Key features in example:

Intuitive, SQL-like API to get from data to insights.
Create type-safe references to columns in a dataframe using :exponseColumns
Type-safe column transformations for faster and safer exploration.
Fluid, chaining API that makes code easy to reason about.

Standalone script example

-- Useful Haskell extensions.
{-# LANGUAGE OverloadedStrings #-} -- Allow string literal to be interpreted as any other string type.
{-# LANGUAGE TypeApplications #-} -- Convenience syntax for specifiying the type `sum a b :: Int` vs `sum @Int a b'. 

import qualified DataFrame as D -- import for general functionality.
import qualified DataFrame.Functions as F -- import for column expressions.

import DataFrame ((|>)) -- import chaining operator with unqualified.

main :: IO ()
main = do
    df <- D.readTsv "./data/chipotle.tsv"
    let quantity = F.col "quantity" :: D.Expr Int -- A typed reference to a column.
    print (df
      |> D.select ["item_name", "quantity"]
      |> D.groupBy ["item_name"]
      |> D.aggregate [ (F.sum quantity)     `F.as` "sum_quantity"
                     , (F.mean quantity)    `F.as` "mean_quantity"
                     , (F.maximum quantity) `F.as` "maximum_quantity"
                     ]
      |> D.sortBy D.Descending ["sum_quantity"]
      |> D.take 10)

Output:

------------------------------------------------------------------------------------------
index |          item_name           | sum_quantity |    mean_quanity    | maximum_quanity
------|------------------------------|--------------|--------------------|----------------
 Int  |             Text             |     Int      |       Double       |       Int      
------|------------------------------|--------------|--------------------|----------------
0     | Chicken Bowl                 | 761          | 1.0482093663911847 | 3              
1     | Chicken Burrito              | 591          | 1.0687160940325497 | 4              
2     | Chips and Guacamole          | 506          | 1.0563674321503131 | 4              
3     | Steak Burrito                | 386          | 1.048913043478261  | 3              
4     | Canned Soft Drink            | 351          | 1.1661129568106312 | 4              
5     | Chips                        | 230          | 1.0900473933649288 | 3              
6     | Steak Bowl                   | 221          | 1.04739336492891   | 3              
7     | Bottled Water                | 211          | 1.3024691358024691 | 10             
8     | Chips and Fresh Tomato Salsa | 130          | 1.1818181818181819 | 15             
9     | Canned Soda                  | 126          | 1.2115384615384615 | 4

Full example in ./examples folder using many of the constructs in the API.

Visual example

Screencast of usage in GHCI

Installing

Jupyter notebook

We have a hosted version of the Jupyter notebook on azure sites.
Use the Dockerfile in the ihaskell-dataframe to build and run an image with dataframe integration.
For a preview check out the California Housing notebook.

CLI

Install Haskell (ghc + cabal) via ghcup selecting all the default options.
Install snappy (needed for Parquet support) by running: sudo apt install libsnappy-dev.
To install dataframe run cabal update && cabal install dataframe
Open a Haskell repl with dataframe loaded by running cabal repl --build-depends dataframe.
Follow along any one of the tutorials below.

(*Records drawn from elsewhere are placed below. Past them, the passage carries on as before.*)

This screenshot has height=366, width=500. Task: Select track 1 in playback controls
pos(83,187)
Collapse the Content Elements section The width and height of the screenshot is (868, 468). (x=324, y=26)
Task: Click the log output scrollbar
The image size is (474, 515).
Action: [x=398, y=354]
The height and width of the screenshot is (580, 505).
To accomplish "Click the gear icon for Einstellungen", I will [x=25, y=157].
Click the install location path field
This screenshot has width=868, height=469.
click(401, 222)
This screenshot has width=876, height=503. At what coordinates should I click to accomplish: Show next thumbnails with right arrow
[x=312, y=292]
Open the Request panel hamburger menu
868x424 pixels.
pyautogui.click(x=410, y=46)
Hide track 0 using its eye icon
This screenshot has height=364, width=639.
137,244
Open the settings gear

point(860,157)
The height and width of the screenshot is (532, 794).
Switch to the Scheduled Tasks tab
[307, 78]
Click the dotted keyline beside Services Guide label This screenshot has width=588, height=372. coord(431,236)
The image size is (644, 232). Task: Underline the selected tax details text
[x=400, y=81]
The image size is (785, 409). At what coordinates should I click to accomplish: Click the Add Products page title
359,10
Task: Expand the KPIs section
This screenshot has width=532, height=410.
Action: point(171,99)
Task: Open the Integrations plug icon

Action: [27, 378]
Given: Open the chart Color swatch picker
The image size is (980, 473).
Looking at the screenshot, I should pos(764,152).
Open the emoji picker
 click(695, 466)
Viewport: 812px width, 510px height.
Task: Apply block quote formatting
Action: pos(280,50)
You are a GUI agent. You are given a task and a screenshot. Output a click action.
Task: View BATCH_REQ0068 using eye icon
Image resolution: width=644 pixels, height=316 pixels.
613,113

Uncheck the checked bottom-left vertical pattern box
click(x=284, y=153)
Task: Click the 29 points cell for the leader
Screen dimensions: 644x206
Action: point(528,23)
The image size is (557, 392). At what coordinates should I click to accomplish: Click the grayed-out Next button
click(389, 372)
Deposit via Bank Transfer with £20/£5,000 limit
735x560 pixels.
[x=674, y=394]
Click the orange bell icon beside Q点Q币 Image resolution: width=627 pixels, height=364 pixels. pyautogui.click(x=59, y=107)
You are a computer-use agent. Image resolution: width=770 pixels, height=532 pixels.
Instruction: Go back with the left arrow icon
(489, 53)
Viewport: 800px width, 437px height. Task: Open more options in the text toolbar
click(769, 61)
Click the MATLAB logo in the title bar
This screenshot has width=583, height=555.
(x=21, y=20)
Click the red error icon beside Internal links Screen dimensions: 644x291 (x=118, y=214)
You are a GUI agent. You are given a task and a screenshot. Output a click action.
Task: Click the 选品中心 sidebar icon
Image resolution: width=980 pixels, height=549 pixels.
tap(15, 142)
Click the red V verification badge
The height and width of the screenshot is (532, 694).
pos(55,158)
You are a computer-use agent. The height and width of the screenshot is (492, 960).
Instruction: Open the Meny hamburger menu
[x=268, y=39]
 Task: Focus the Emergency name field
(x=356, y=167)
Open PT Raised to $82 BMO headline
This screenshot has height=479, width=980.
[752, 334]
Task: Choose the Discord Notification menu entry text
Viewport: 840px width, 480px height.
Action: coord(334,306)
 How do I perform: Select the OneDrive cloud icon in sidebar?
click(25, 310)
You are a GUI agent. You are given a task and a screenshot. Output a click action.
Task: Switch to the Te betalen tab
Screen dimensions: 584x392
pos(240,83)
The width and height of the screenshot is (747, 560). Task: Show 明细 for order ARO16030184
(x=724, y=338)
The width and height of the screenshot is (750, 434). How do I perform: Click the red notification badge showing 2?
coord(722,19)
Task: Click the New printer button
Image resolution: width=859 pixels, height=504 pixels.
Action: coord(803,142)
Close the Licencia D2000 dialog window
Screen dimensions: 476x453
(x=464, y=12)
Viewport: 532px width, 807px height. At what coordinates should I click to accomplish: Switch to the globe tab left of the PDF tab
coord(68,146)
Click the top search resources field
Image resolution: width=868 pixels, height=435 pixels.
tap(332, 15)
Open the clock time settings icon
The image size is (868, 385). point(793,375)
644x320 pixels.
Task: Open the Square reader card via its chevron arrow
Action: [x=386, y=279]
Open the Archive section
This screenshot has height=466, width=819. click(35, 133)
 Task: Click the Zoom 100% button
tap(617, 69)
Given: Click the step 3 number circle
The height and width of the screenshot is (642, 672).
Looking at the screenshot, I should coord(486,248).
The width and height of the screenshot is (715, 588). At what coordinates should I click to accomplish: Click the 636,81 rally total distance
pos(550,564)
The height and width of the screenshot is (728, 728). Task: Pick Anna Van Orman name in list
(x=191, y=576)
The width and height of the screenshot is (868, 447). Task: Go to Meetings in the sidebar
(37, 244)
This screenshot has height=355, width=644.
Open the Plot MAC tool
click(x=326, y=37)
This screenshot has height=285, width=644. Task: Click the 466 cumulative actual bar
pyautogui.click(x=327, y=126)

What is exploratory data analysis?

We provide a primer here and show how to do some common analyses.

Coming from other dataframe libraries

Familiar with another dataframe library? Get started:

Supported input formats

CSV
Apache Parquet (still buggy and experimental)

Future work

Apache arrow compatability
Integration with common data formats (currently only supports CSV)
Support windowed plotting (currently only supports ASCII plots)
Host the whole library + Jupyter lab on Azure with auth and isolation.